The paper can be of interest to the growing community exploring the chemistry of the origin of life, and particularly replicative chemistry. The paper is recommended to be published after addressing the following comments.

Essential revisions:

1) For the Sequence replication, Figure 6b, what is the concentration of y-axis that is being reported? Is it the tetramer concentration (including $0_{A} 0_{B} 0_{C} 0_{D}$ and ${\bar{0}}_{A} {\bar{0}}_{B} {\bar{0}}_{C} {\bar{0}}_{D}$ ) or does it only include $0_{A} 0_{B} 0_{C} 0_{D}$ ? If it includes both, it should be specified, if not, can the authors explain why it is possible to form new $0_{A} 0_{B} 0_{C} 0_{D}$ tetramers when there is no $0_{D}$ fuels? Also, as all 4 reactions (++++, +++-, ++--, +-+-) starts with 15 nM of $0_{A} 0_{B} 0_{C} 0_{D}$ tetramers, should they not begin with at least 15 nM in the 4 cases compared to the no template case?

2) Can the authors better explain the section of the calculation of Replication fidelity? As there are no mutations happening in the hairpins, wouldn't it make more sense for calculating the fidelity rate on information-domain-basis instead of on the nucleotide-basis? Also, the equation for fidelity per information domain 𝑝_𝐾(𝑁) may need more explanation and clarification, it would be helpful, thus, to add a section in the supplementary information clearing up the definition of fidelity rate (of the final tetramers, how many of them are $0_{A} 0_{B} 0_{C} 0_{D}$ ) and how these equations are derived. The 71 % fidelity per information domain caused by the 40 % decrease is also a bit confusing, as in this case, all these products should be errors, doesn't it translate to 60 % of leak for such cases?
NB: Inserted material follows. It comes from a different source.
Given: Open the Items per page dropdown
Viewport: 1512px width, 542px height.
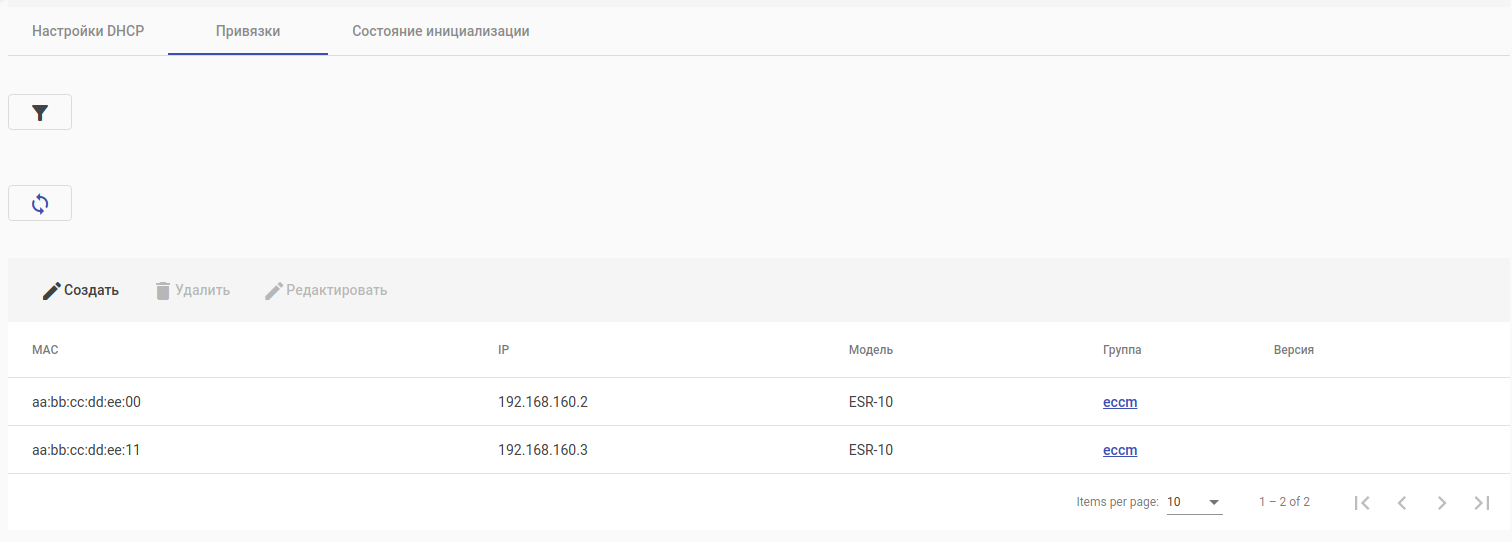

3) No comments are made along the paper regarding the possibility of non-nucleic acid molecules to replicate, but many recent studies have highlighted this possibility. As a minimum, to complete the discussion it would be nice to refer the reader to review papers on this topic. In addition, since the replication process described in this paper is based on self-assembly, some references to previous works where self-assembly and replication were also intimately related are missing.

4) By reading the end of the Abstract (and from the title) one may understand that today's tRNA sequences, or very similar sequences, could confer any advantages with respect to replication and selection. As this point is not directly demonstrated in the paper, the authors could consider a more conservative discussion of this issue and clarify how far this argument holds.

5) The statement "Here, we implemented the system with DNA for practical reasons⁠. Nevertheless, due to short heating times and moderate magnesium concentrations, we also estimate that an RNA version can survive for weeks (Li and Breaker, 1999)" may be true according to that reference, but it would have so important implications that it requires some experimental verification. Otherwise, it would be better to be more conservative about this point.

https://doi.org/10.7554/eLife.63431.sa1

Author response

Essential revisions:

1) For the Sequence replication, Figure 6b, what is the concentration of y-axis that is being reported? Is it the tetramer concentration (including $0_{A} 0_{B} 0_{C} 0_{D}$ and ${\bar{0}}_{A} {\bar{0}}_{B} {\bar{0}}_{C} {\bar{0}}_{D}$ ) or does it only include $0_{A} 0_{B} 0_{C} 0_{D}$ ? If it includes both, it should be specified, if not, can the authors explain why it is possible to form new $0_{A} 0_{B} 0_{C} 0_{D}$ tetramers when there is no $0_{D}$ fuels? Also, as all 4 reactions (++++, +++-, ++--, +-+-) starts with 15 nM of $0_{A} 0_{B} 0_{C} 0_{D}$ tetramers, should they not begin with at least 15 nM in the 4 cases compared to the no template case?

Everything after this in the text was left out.